◆ WHAT IS NEEDED
Copy the items from the line containing "At what coordinates should I click to accomplish: Enable" through the end of the items, replacing "character counter" with "word counter" and changing nothing else.
----- PROVIDED RECORDS
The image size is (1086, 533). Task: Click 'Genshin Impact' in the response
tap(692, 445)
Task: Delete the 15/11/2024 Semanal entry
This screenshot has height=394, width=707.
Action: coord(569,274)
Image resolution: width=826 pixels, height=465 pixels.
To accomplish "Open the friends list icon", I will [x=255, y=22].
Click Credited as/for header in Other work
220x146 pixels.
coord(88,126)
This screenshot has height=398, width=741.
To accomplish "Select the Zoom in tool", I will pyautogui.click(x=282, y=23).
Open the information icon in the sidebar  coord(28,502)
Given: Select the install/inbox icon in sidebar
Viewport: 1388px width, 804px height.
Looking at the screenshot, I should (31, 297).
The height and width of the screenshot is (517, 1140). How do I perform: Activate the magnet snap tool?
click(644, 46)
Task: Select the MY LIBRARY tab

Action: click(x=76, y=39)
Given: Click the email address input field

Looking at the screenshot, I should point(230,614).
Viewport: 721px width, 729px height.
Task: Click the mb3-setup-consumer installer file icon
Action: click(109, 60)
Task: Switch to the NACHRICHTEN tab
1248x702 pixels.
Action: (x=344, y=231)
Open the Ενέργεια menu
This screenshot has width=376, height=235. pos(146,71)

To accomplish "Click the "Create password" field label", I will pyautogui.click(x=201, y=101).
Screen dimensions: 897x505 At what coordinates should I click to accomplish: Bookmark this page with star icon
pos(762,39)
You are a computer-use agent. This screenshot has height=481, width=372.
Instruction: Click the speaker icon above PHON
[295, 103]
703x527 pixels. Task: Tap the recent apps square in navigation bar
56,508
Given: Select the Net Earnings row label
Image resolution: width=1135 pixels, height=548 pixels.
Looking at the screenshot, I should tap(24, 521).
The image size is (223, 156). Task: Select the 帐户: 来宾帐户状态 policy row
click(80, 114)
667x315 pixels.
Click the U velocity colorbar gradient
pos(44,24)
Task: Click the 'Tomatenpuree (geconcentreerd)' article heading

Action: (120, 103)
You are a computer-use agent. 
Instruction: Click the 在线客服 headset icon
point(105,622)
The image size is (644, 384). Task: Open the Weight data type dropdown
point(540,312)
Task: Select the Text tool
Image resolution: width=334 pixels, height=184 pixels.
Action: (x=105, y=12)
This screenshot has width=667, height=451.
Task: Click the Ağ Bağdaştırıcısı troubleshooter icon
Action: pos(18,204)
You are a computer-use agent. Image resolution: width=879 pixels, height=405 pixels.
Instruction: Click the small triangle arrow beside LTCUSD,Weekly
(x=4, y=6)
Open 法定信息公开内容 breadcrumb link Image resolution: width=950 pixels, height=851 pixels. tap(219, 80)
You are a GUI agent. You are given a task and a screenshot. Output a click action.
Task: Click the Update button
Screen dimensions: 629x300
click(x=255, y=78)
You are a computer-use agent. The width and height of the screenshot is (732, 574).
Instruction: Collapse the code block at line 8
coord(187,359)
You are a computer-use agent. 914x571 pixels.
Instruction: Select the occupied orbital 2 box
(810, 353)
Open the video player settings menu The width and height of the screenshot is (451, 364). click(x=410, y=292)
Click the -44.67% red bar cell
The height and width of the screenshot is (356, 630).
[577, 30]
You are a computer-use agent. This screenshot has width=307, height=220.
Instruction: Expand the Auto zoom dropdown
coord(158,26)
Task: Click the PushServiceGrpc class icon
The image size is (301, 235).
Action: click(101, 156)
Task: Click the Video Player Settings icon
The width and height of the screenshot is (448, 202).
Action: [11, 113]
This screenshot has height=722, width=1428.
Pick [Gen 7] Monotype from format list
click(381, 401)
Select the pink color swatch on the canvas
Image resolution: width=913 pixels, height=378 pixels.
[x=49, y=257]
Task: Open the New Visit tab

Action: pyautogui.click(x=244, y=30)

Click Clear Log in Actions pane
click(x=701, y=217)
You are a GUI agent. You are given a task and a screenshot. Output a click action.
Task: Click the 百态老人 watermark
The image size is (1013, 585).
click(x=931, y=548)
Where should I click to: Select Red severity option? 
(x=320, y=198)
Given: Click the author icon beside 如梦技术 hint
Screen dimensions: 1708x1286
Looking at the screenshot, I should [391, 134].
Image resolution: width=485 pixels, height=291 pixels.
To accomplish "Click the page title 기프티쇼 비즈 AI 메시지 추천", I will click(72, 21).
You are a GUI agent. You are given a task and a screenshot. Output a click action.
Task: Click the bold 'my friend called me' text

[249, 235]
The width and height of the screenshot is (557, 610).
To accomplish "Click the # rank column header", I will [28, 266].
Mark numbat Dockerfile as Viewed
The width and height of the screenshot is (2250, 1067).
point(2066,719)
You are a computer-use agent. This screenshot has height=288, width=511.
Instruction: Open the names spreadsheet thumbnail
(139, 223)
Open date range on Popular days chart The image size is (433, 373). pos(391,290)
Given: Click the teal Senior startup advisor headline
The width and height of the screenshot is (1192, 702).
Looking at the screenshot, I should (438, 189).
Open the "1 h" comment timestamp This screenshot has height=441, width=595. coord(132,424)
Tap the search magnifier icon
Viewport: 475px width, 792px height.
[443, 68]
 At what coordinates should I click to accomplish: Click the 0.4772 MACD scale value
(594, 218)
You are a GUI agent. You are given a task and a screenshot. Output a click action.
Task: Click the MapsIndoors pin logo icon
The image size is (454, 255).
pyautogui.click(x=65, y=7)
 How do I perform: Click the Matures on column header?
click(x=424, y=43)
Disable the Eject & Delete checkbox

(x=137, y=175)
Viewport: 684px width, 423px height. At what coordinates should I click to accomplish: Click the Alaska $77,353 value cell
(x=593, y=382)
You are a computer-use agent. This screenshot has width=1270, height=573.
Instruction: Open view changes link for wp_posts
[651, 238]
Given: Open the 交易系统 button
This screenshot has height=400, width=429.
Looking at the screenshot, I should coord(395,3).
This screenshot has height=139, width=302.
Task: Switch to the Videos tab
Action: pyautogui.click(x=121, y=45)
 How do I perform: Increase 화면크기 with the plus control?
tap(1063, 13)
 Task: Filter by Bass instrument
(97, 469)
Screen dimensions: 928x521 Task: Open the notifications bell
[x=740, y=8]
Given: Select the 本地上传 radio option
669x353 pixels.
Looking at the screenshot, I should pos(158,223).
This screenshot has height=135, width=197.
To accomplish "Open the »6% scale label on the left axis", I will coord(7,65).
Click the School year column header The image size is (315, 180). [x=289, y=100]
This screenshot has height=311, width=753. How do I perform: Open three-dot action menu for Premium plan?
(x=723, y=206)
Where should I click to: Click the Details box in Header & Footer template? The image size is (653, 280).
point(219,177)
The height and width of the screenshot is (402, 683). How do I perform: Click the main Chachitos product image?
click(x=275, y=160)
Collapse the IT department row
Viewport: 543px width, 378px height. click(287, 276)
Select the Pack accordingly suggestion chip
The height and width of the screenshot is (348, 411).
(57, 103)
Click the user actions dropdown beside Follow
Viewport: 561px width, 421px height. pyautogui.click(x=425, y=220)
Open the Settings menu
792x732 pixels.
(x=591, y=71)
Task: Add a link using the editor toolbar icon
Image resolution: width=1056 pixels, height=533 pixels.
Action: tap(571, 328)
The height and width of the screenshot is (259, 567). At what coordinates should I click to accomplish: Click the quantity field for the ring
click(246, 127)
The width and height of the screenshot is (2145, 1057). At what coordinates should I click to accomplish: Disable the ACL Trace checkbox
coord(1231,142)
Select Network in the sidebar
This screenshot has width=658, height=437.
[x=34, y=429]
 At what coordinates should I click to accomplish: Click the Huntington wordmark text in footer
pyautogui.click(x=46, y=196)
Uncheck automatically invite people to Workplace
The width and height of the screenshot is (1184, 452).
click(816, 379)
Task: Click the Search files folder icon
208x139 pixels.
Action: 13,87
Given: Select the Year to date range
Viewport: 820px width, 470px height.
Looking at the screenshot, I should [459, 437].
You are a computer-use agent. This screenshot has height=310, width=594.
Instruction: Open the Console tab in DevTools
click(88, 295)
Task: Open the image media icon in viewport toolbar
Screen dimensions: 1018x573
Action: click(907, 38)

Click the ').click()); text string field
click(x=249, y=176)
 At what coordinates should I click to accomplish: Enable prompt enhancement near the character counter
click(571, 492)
----------
◆ SOLUTION
 At what coordinates should I click to accomplish: Enable prompt enhancement near the word counter
click(571, 492)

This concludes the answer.